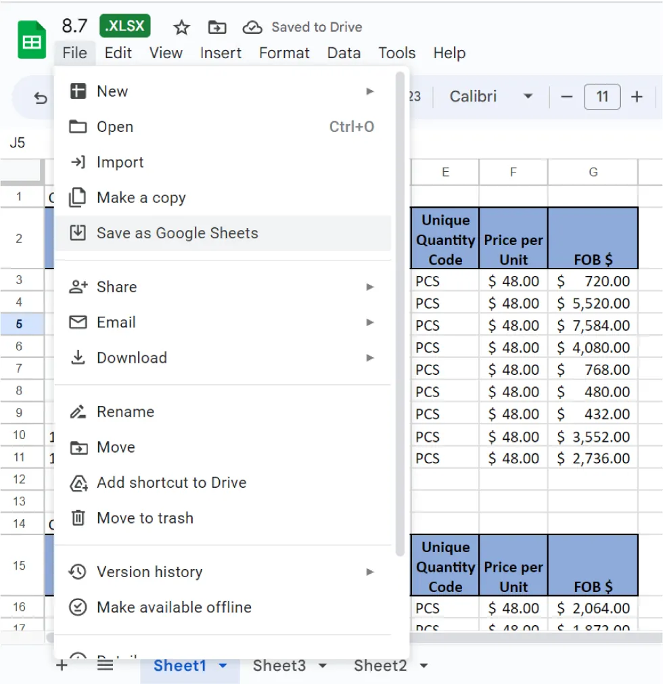
Task: Click the Undo arrow icon
Action: [40, 97]
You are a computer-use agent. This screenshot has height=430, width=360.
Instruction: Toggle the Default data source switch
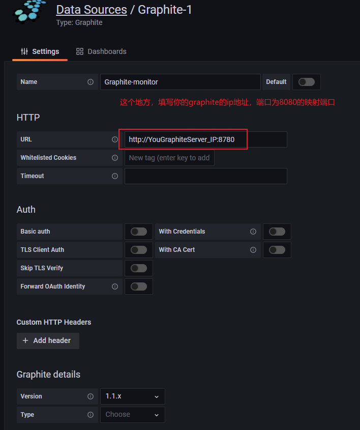point(306,82)
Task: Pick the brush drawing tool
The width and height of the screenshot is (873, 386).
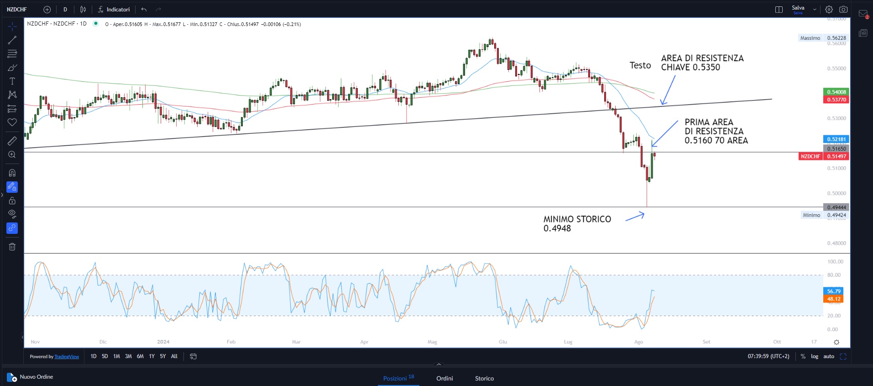Action: click(x=12, y=68)
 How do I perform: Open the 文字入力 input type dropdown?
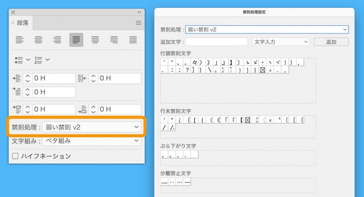(281, 42)
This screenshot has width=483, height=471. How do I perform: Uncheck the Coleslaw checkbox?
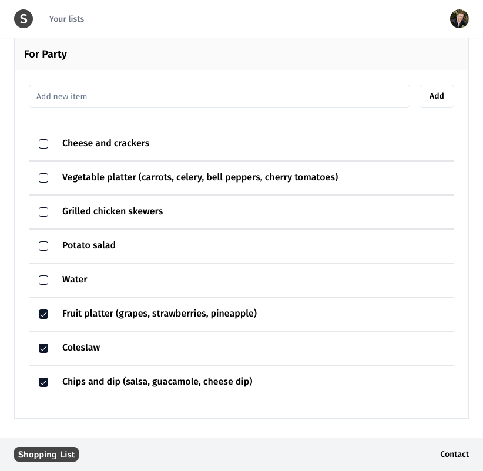[x=43, y=348]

■ ABOUT THIS TASK ■
Output only the lines running from the line with "Task: Pick the brush drawing tool" through the last line of the entries above, inclusive, with pictures excluded.

■ RESULT FOR THIS EXERCISE ■
Task: Pick the brush drawing tool
The width and height of the screenshot is (873, 386).
Action: click(x=12, y=68)
 How do I perform: Open the 文字入力 input type dropdown?
(281, 42)
This screenshot has width=483, height=471. How do I perform: Uncheck the Coleslaw checkbox?
[x=43, y=348]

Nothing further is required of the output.